Sua visita, durante o final da tarde, foi muito oportuna. Não sei da sua opinião, mas fui tomada por hondonadas coloridas e fortes. Presenciei atônita a construção de um diálogo e não monólogos, suas considerações sobre o livro "Oceano Mar" me imbuíram sobre a questão da cor na escrita. O tempo todo fui levada por linhas de pensamentos diferentes que desembocavam nessa lógica.
Eu atentava para a leitura dos trechos do livro e minhas camadas eram direcionadas para vasculhar os sentidos da cor na literatura. Imaginei que cor teria a sua peça “Ladrões de vinho”, os meus textos, os livros de Cortázar, os poemas de Hilst. Esse seria o primeiro ponto, que cor teriam os textos se fossem cromatizados a partir de uma paleta? Esses e todos que tomamos contato?
O segundo seria como construir texturas linguísticas que ofereçam a sensação de cores. Como poderíamos decompor e dispersar diferentes cores dentro do amálgama textual? Teríamos correspondentes palpáveis, dentro da nossa língua, para dar conta das cores? Ou teríamos que criar certos códigos para despertar a sensação de cor ?

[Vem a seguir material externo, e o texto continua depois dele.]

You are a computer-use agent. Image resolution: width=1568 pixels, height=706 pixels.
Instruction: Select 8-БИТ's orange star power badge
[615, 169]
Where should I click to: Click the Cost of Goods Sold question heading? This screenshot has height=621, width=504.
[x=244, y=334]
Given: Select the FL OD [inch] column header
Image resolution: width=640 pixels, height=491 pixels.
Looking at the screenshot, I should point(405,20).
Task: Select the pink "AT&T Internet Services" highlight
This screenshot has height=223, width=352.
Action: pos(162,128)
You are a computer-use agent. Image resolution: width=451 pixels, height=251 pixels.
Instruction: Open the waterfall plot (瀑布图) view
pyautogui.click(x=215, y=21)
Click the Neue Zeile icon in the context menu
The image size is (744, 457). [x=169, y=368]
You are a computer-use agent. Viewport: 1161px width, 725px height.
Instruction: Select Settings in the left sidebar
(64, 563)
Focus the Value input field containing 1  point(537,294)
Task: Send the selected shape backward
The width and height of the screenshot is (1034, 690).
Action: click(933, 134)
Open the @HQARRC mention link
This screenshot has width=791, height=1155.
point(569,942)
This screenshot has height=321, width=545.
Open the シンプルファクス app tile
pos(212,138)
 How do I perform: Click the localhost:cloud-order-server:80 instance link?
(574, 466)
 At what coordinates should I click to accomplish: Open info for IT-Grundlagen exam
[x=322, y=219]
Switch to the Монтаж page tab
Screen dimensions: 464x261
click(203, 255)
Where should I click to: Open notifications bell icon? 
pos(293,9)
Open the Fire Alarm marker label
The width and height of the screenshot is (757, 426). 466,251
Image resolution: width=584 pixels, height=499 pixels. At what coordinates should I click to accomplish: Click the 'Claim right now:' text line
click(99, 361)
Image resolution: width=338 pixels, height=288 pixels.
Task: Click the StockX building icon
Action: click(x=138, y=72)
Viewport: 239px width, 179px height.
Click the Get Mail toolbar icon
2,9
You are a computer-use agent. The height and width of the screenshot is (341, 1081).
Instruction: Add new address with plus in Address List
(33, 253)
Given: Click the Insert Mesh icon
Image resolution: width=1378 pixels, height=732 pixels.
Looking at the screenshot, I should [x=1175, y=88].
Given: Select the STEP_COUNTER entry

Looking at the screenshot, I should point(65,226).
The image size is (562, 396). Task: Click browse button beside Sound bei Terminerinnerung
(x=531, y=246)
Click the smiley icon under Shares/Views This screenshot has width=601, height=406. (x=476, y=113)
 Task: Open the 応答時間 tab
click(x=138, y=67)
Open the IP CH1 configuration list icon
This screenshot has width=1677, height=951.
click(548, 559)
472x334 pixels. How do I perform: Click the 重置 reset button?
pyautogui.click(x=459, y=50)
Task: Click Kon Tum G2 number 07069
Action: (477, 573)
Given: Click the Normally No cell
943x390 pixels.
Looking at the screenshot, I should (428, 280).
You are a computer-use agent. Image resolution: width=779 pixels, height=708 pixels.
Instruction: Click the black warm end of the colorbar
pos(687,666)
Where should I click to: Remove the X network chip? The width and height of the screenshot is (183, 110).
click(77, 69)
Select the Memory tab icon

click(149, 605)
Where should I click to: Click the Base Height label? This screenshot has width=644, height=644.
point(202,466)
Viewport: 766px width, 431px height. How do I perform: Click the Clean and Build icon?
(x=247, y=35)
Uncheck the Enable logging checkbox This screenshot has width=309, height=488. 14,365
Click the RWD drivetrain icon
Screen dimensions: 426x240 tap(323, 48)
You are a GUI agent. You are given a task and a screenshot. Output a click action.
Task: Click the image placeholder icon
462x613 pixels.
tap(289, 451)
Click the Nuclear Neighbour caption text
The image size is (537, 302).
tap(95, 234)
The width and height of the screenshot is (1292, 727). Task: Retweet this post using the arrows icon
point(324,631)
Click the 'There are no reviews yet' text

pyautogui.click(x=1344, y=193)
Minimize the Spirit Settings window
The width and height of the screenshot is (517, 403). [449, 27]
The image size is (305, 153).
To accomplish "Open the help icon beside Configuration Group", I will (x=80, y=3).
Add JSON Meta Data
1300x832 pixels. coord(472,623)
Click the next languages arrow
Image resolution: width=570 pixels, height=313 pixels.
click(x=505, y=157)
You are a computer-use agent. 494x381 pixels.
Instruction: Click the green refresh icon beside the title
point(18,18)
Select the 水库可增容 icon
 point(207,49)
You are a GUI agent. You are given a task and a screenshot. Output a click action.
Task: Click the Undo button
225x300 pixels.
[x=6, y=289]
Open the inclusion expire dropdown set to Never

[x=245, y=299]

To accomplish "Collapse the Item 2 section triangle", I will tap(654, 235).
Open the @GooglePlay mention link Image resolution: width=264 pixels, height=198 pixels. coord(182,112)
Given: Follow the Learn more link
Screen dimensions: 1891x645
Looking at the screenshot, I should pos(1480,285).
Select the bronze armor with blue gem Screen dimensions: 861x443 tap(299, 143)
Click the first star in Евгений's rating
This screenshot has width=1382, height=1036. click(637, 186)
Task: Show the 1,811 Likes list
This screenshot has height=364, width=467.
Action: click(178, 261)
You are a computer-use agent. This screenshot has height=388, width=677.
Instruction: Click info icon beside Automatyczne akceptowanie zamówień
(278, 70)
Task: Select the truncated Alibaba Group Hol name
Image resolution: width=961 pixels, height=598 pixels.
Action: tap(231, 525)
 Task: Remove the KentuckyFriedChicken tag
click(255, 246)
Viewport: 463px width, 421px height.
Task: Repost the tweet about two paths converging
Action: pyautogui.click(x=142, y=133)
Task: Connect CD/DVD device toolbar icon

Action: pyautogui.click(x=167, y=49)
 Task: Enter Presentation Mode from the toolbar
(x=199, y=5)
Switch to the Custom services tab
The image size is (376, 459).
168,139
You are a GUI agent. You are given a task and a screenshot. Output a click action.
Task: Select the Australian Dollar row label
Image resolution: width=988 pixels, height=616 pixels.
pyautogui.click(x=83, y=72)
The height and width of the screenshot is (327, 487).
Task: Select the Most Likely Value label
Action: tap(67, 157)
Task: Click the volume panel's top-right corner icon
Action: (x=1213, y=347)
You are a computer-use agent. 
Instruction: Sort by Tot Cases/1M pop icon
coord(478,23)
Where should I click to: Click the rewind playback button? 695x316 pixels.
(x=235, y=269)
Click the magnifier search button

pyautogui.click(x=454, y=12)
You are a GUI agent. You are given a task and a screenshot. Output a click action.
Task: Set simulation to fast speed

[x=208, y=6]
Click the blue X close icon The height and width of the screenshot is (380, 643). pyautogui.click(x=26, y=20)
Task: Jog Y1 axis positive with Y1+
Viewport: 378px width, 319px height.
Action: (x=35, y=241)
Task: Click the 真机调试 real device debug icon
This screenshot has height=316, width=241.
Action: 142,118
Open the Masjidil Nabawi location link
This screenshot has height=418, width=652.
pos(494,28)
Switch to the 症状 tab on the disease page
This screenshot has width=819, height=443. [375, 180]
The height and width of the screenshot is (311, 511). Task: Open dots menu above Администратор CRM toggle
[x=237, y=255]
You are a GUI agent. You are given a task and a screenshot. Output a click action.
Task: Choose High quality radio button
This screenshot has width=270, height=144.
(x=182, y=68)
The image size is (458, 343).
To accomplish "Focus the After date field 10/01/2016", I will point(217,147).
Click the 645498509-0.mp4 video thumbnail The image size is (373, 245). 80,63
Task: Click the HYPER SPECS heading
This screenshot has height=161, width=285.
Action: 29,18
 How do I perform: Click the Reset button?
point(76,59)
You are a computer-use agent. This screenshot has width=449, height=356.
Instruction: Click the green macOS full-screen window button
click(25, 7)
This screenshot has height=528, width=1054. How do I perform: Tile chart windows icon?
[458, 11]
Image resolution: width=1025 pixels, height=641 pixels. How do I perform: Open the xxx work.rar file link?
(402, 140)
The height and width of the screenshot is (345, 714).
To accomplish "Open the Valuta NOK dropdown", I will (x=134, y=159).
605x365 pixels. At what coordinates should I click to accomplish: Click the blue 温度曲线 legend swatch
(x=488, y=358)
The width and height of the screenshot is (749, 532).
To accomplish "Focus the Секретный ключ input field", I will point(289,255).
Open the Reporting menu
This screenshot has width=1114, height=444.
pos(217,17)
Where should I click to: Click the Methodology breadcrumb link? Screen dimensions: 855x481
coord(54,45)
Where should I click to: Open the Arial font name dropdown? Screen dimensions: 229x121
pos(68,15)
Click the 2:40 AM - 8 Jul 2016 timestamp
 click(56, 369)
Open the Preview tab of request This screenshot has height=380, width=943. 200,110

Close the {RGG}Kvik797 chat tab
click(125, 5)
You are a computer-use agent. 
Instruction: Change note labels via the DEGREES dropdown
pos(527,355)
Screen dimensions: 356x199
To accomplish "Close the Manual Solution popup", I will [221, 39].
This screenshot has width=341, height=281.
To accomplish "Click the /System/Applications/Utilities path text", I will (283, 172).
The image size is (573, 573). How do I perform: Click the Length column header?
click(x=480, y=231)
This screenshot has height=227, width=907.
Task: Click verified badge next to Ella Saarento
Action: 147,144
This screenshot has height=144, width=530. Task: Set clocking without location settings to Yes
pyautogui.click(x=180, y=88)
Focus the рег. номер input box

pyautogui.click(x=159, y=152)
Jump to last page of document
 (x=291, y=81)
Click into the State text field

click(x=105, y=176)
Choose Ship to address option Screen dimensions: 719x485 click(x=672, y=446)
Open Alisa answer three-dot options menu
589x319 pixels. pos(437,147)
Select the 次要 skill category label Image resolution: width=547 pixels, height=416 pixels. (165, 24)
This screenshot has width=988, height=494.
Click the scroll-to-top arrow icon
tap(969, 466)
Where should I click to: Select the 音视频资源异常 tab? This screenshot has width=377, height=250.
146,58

A cor pode ser escura, carregada, pode ser o colorido de uma pintura ou o rosado do rosto. Será que um texto pode ser uma atmosfera de cor desaguando em uma confusão de sentidos? Será que o leitor percebe um texto por meio da cor sem entender nada dos significados? O brilhantismo das cores poderia recriar as palavras?
A cor veio adentrar o campo das minhas preocupações textuais, passou a ser a obsessão mais recente que adquiri. Perseverante essa idéia, fundou todo um mundo, movimentou-me para a preocupação contínua de escrever como se pinta, ou seja, de aplicar a cor em uma superfície qualquer.
J.M, as hondonadas podem ser de cores?
Ou podem ser cores?
Ou podem ser cores?
E se não podemos definar as cores das hondonadas porque não possuem correspondentes na nossa língua? Temo que teremos que fundar outros mundos para dar conta do que parece mais real.
Será que todos os brancos que os esquimós vêem são como as hondonadas?